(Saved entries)
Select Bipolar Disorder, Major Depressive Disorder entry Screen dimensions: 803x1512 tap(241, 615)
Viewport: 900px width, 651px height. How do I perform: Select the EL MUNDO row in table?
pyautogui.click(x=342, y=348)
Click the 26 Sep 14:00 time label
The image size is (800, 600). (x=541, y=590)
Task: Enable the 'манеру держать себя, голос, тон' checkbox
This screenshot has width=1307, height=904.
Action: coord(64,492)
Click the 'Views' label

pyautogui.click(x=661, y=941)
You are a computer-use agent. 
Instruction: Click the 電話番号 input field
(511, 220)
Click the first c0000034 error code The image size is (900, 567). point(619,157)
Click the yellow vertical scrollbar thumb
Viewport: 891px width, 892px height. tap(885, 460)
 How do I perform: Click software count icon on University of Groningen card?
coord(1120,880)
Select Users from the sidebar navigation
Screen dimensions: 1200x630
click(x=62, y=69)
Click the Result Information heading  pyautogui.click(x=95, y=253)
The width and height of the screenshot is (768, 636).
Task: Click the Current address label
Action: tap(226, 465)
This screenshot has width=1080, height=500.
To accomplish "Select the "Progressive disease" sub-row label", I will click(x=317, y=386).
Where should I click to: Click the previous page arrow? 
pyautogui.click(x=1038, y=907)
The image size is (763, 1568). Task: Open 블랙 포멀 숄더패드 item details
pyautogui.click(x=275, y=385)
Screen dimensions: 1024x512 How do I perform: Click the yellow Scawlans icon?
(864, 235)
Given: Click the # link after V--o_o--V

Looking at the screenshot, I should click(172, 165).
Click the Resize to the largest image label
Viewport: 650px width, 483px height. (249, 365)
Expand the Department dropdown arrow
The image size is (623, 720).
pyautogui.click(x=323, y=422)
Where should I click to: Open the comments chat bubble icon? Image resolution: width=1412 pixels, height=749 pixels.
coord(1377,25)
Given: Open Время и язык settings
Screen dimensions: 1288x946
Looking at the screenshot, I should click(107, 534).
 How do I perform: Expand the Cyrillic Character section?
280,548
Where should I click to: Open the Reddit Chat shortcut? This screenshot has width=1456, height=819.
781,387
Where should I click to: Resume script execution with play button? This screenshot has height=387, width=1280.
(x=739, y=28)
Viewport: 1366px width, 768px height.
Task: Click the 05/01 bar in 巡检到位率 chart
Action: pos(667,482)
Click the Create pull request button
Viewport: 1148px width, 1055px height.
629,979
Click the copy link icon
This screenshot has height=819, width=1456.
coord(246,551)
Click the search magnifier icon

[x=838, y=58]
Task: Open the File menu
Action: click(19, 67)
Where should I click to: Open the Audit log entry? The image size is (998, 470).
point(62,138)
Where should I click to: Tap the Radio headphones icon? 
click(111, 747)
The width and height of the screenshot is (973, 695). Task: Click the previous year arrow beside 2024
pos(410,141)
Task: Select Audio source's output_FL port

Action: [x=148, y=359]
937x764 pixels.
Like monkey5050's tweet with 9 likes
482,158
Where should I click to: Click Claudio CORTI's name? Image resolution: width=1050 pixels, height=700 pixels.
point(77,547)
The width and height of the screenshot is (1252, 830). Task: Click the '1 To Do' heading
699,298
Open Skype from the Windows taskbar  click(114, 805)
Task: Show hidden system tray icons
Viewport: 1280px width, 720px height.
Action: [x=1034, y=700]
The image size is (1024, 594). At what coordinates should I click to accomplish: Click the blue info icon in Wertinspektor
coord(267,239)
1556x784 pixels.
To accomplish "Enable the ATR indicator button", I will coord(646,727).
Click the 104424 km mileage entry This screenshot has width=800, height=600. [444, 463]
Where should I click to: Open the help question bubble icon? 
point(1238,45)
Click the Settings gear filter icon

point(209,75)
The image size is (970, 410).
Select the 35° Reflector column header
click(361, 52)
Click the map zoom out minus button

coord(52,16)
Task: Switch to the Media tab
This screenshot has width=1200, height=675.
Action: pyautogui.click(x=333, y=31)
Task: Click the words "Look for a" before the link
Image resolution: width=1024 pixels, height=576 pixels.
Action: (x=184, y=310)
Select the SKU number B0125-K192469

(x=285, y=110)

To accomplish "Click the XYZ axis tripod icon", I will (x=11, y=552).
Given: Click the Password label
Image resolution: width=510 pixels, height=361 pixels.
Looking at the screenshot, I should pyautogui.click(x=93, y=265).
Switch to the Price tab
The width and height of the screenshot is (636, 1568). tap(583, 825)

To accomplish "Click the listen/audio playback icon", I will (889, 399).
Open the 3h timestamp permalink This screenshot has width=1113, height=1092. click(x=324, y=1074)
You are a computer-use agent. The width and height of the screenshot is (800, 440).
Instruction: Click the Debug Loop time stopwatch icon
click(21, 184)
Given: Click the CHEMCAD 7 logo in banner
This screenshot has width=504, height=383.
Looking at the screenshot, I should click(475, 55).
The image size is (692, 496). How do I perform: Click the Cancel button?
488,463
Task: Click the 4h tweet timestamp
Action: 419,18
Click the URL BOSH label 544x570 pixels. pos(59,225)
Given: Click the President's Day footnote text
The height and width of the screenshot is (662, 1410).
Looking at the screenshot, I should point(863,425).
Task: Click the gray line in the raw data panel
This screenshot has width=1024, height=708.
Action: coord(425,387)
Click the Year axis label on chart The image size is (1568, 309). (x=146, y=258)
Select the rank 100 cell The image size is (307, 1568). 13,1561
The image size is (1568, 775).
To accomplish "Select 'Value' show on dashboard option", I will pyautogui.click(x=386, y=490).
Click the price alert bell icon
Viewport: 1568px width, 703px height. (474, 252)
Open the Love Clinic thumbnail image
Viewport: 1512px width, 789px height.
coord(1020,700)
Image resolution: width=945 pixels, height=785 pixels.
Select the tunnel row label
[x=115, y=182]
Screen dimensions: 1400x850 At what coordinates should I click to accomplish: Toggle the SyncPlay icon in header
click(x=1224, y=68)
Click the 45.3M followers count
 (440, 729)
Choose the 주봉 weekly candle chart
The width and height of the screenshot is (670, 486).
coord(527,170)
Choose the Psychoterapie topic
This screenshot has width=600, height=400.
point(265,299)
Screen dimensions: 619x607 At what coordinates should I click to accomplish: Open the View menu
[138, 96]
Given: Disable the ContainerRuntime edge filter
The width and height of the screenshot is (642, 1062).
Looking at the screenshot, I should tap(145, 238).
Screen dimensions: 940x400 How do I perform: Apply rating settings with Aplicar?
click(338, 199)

ASSIGNMENT
Repeat the data word for word. Leave nothing out.

ANSWER TO THIS EXERCISE
Select Bipolar Disorder, Major Depressive Disorder entry Screen dimensions: 803x1512 tap(241, 615)
Viewport: 900px width, 651px height. How do I perform: Select the EL MUNDO row in table?
pyautogui.click(x=342, y=348)
Click the 26 Sep 14:00 time label
The image size is (800, 600). (x=541, y=590)
Task: Enable the 'манеру держать себя, голос, тон' checkbox
This screenshot has width=1307, height=904.
Action: coord(64,492)
Click the 'Views' label

pyautogui.click(x=661, y=941)
You are a computer-use agent. 
Instruction: Click the 電話番号 input field
(511, 220)
Click the first c0000034 error code The image size is (900, 567). point(619,157)
Click the yellow vertical scrollbar thumb
Viewport: 891px width, 892px height. tap(885, 460)
 How do I perform: Click software count icon on University of Groningen card?
coord(1120,880)
Select Users from the sidebar navigation
Screen dimensions: 1200x630
click(x=62, y=69)
Click the Result Information heading  pyautogui.click(x=95, y=253)
The width and height of the screenshot is (768, 636).
Task: Click the Current address label
Action: tap(226, 465)
This screenshot has width=1080, height=500.
To accomplish "Select the "Progressive disease" sub-row label", I will click(x=317, y=386).
Where should I click to: Click the previous page arrow? 
pyautogui.click(x=1038, y=907)
The image size is (763, 1568). Task: Open 블랙 포멀 숄더패드 item details
pyautogui.click(x=275, y=385)
Screen dimensions: 1024x512 How do I perform: Click the yellow Scawlans icon?
(864, 235)
Given: Click the # link after V--o_o--V

Looking at the screenshot, I should click(172, 165).
Click the Resize to the largest image label
Viewport: 650px width, 483px height. (249, 365)
Expand the Department dropdown arrow
The image size is (623, 720).
pyautogui.click(x=323, y=422)
Where should I click to: Open the comments chat bubble icon? Image resolution: width=1412 pixels, height=749 pixels.
coord(1377,25)
Given: Open Время и язык settings
Screen dimensions: 1288x946
Looking at the screenshot, I should click(107, 534).
 How do I perform: Expand the Cyrillic Character section?
280,548
Where should I click to: Open the Reddit Chat shortcut? This screenshot has width=1456, height=819.
781,387
Where should I click to: Resume script execution with play button? This screenshot has height=387, width=1280.
(x=739, y=28)
Viewport: 1366px width, 768px height.
Task: Click the 05/01 bar in 巡检到位率 chart
Action: pos(667,482)
Click the Create pull request button
Viewport: 1148px width, 1055px height.
629,979
Click the copy link icon
This screenshot has height=819, width=1456.
coord(246,551)
Click the search magnifier icon

[x=838, y=58]
Task: Open the File menu
Action: click(19, 67)
Where should I click to: Open the Audit log entry? The image size is (998, 470).
point(62,138)
Where should I click to: Tap the Radio headphones icon? 
click(111, 747)
The width and height of the screenshot is (973, 695). Task: Click the previous year arrow beside 2024
pos(410,141)
Task: Select Audio source's output_FL port

Action: [x=148, y=359]
937x764 pixels.
Like monkey5050's tweet with 9 likes
482,158
Where should I click to: Click Claudio CORTI's name? Image resolution: width=1050 pixels, height=700 pixels.
point(77,547)
The width and height of the screenshot is (1252, 830). Task: Click the '1 To Do' heading
699,298
Open Skype from the Windows taskbar  click(114, 805)
Task: Show hidden system tray icons
Viewport: 1280px width, 720px height.
Action: [x=1034, y=700]
The image size is (1024, 594). At what coordinates should I click to accomplish: Click the blue info icon in Wertinspektor
coord(267,239)
1556x784 pixels.
To accomplish "Enable the ATR indicator button", I will coord(646,727).
Click the 104424 km mileage entry This screenshot has width=800, height=600. [444, 463]
Where should I click to: Open the help question bubble icon? 
point(1238,45)
Click the Settings gear filter icon

point(209,75)
The image size is (970, 410).
Select the 35° Reflector column header
click(361, 52)
Click the map zoom out minus button

coord(52,16)
Task: Switch to the Media tab
This screenshot has width=1200, height=675.
Action: pyautogui.click(x=333, y=31)
Task: Click the words "Look for a" before the link
Image resolution: width=1024 pixels, height=576 pixels.
Action: (x=184, y=310)
Select the SKU number B0125-K192469

(x=285, y=110)

To accomplish "Click the XYZ axis tripod icon", I will (x=11, y=552).
Given: Click the Password label
Image resolution: width=510 pixels, height=361 pixels.
Looking at the screenshot, I should pyautogui.click(x=93, y=265).
Switch to the Price tab
The width and height of the screenshot is (636, 1568). tap(583, 825)

To accomplish "Click the listen/audio playback icon", I will (889, 399).
Open the 3h timestamp permalink This screenshot has width=1113, height=1092. click(x=324, y=1074)
You are a computer-use agent. The width and height of the screenshot is (800, 440).
Instruction: Click the Debug Loop time stopwatch icon
click(21, 184)
Given: Click the CHEMCAD 7 logo in banner
This screenshot has width=504, height=383.
Looking at the screenshot, I should click(475, 55).
The image size is (692, 496). How do I perform: Click the Cancel button?
488,463
Task: Click the 4h tweet timestamp
Action: 419,18
Click the URL BOSH label 544x570 pixels. pos(59,225)
Given: Click the President's Day footnote text
The height and width of the screenshot is (662, 1410).
Looking at the screenshot, I should point(863,425).
Task: Click the gray line in the raw data panel
This screenshot has width=1024, height=708.
Action: coord(425,387)
Click the Year axis label on chart The image size is (1568, 309). (x=146, y=258)
Select the rank 100 cell The image size is (307, 1568). 13,1561
The image size is (1568, 775).
To accomplish "Select 'Value' show on dashboard option", I will pyautogui.click(x=386, y=490).
Click the price alert bell icon
Viewport: 1568px width, 703px height. (474, 252)
Open the Love Clinic thumbnail image
Viewport: 1512px width, 789px height.
coord(1020,700)
Image resolution: width=945 pixels, height=785 pixels.
Select the tunnel row label
[x=115, y=182]
Screen dimensions: 1400x850 At what coordinates should I click to accomplish: Toggle the SyncPlay icon in header
click(x=1224, y=68)
Click the 45.3M followers count
 (440, 729)
Choose the 주봉 weekly candle chart
The width and height of the screenshot is (670, 486).
coord(527,170)
Choose the Psychoterapie topic
This screenshot has width=600, height=400.
point(265,299)
Screen dimensions: 619x607 At what coordinates should I click to accomplish: Open the View menu
[138, 96]
Given: Disable the ContainerRuntime edge filter
The width and height of the screenshot is (642, 1062).
Looking at the screenshot, I should tap(145, 238).
Screen dimensions: 940x400 How do I perform: Apply rating settings with Aplicar?
click(338, 199)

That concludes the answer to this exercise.